Tom Callemin

Ghent photographer examines gap between reality and art

by Tom Peeters

Reconstructing reality

In 2015, Tom Callemin was selected as one of the most promising young photographers by the Foam museum in Amsterdam. Later that year, he was awarded the Prix Levallois in France, along with €10,000 and the opportunity to exhibit his work.

In its statement, the Levallois jury said that Callemin, who lives and works in Ghent, “is not searching for reality but is instead trying to reconstruct it through memories.” But the artist, who fell in love with photography at a very young, says there is more to it than that.

“Certainly not only through memories,” he tells me, as he describes the production process, which involves assembling files and making sketches, only to end up with a single photograph. “For three months or so I collect all kinds of images that are linked to each other and that tell me something about the relationship between the photographer and the model.”

He then stages the one image that’s left in his mind.

Callemin’s passion for taking pictures grew stronger in primary school, when he met a professional photographer. When he started his master’s programme at the Kask art school in Ghent, he was required to try street photography, but didn't feel a connection to it.

“I had to photograph people I had never met,” he says. “Asking ‘Can I take a photo of you?’ felt like a very awkward way to interact with the world. I also felt like something was missing.”

Untold stories

He talks of the childhood fascination with the mechanics of an analogue camera. “Creating more images and studying them,” he says, “I gradually learned how to turn them into a story.”

Initially, Callemin also wanted to become a writer, but he preferred the more solid and compact character of the photographic medium. “I’d rather put a month’s work into one strong image than into an extensive text,” he explains. “I don’t want my work to be anecdotal. Photography gives more space to the viewer.”

The photographs evoke an uncanny mood that cannot be fixed in time or space.
The subjects seem to be withdrawn into their own world


He reflects on that for a moment. “Isn’t that what poetry does too? Leaving the story untold, so the reader can imagine his or her own conclusion,” he says. “Photography appeals to me because it can be so open.”

The Levallois jury has described his work as striking. Shot mostly in black and white, their statement read, “the photographs evoke an uncanny mood that cannot be fixed in time or space. The subjects seem to be caught up in their own thoughts and withdrawn into their own world.”

Long overdue, but coming as no surprise, Callemin’s work can finally be seen in Flanders at the Antwerp Photography Museum (FoMu). For the exhibition, Callemin has selected five years’ worth of work, mostly from his time at school.

For the first time, the photographer has also combined the staged black-and-white photos with the portraits. “In my head, I always kept them separate,” he says, “but here, they are presented together, though the production process is entirely different.”

Studying the subject

When he shoots portraits, he’s behaving more like a researcher, examining the space between him and the model. This approach implies more freedom. “When I stage my photographs, however, I want to be in full control,” he continues. “Since I’m looking for the perfect image, I want to have all the details right. I am fully prepared, with an action plan at hand.”
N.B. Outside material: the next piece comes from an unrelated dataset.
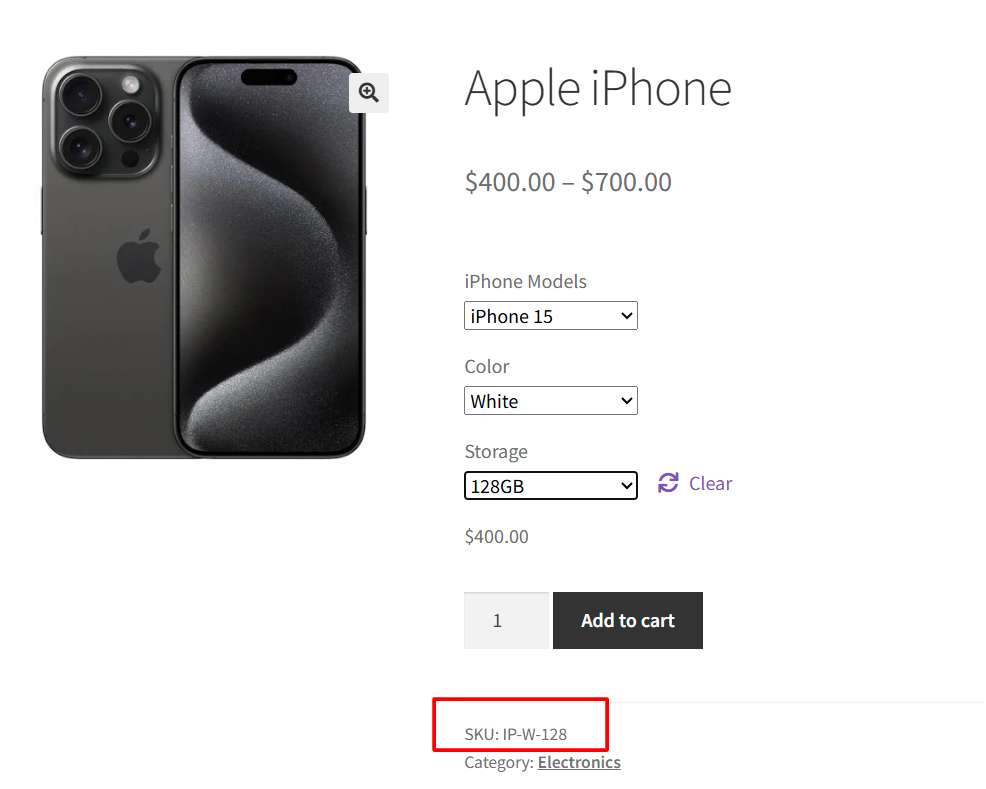
Task: Click the purple refresh icon beside Clear
Action: click(668, 483)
Regardless of the process, there is always room for the unexpected. Coincidences can make an image more interesting, he says, like the black-and-white photo of protective gear lying on the ground in an abandoned room. Photographed at night, it could well be a spacesuit, but it is likely just firefighting gear.

“I am fascinated by the protective clothing, because it isolates you from the world,” he says. “For this one, I first took some pictures of a fire brigade, but the session turned into a fashion show. Later that evening I saw this one suit lying on the ground. I put a spotlight on it, and the tension was just right.”

When I stage my photographs I want to be in full control.
I’m looking for the perfect image, so I want to have all the details right


It’s a good example of leaving things unsaid. “A lot of people ask me where a certain picture was taken or what the model is actually doing,” Callemin says. “I’d rather not answer that.”

Even more uncanny is his portrait of the half-naked boy who’s looking downward (detail pictured above). “I told him to look at the light on his belly,” Callemin explains. “The idea was that he would be examining his own body while being photographed. But he got a bit tired during the session. After a long period of standing still on a hot day, he almost fainted. It helped to shape the intensity of the image.”

Though he gave up the idea of being one himself, Callemin says he is more inspired by writers than by other photographers. He mentions the Argentinian Jorge Luis Borges, who used to create ideas rather than stories, which he then handed over to his readers.

While Callemin realises that his photography lacks innovation, people do appreciate his skills as a craftsman. “I’m more old school,” he says. “I put a lot of time into making a good print, and I still believe in the power of a single image.”

Once the exhibition in Antwerp comes to an end, Callemin will display his work in the Flemish arts centre De Brakke Grond in Amsterdam. He has also accepted the challenge to fill up the space of the Amsterdam art gallery tegenboschvanvreden in 2017.

“There was a time when I preferred showing my photographs in an isolated context,” he says, “but in the near future I’d like to work on an idea that cannot be expressed in just a single image.”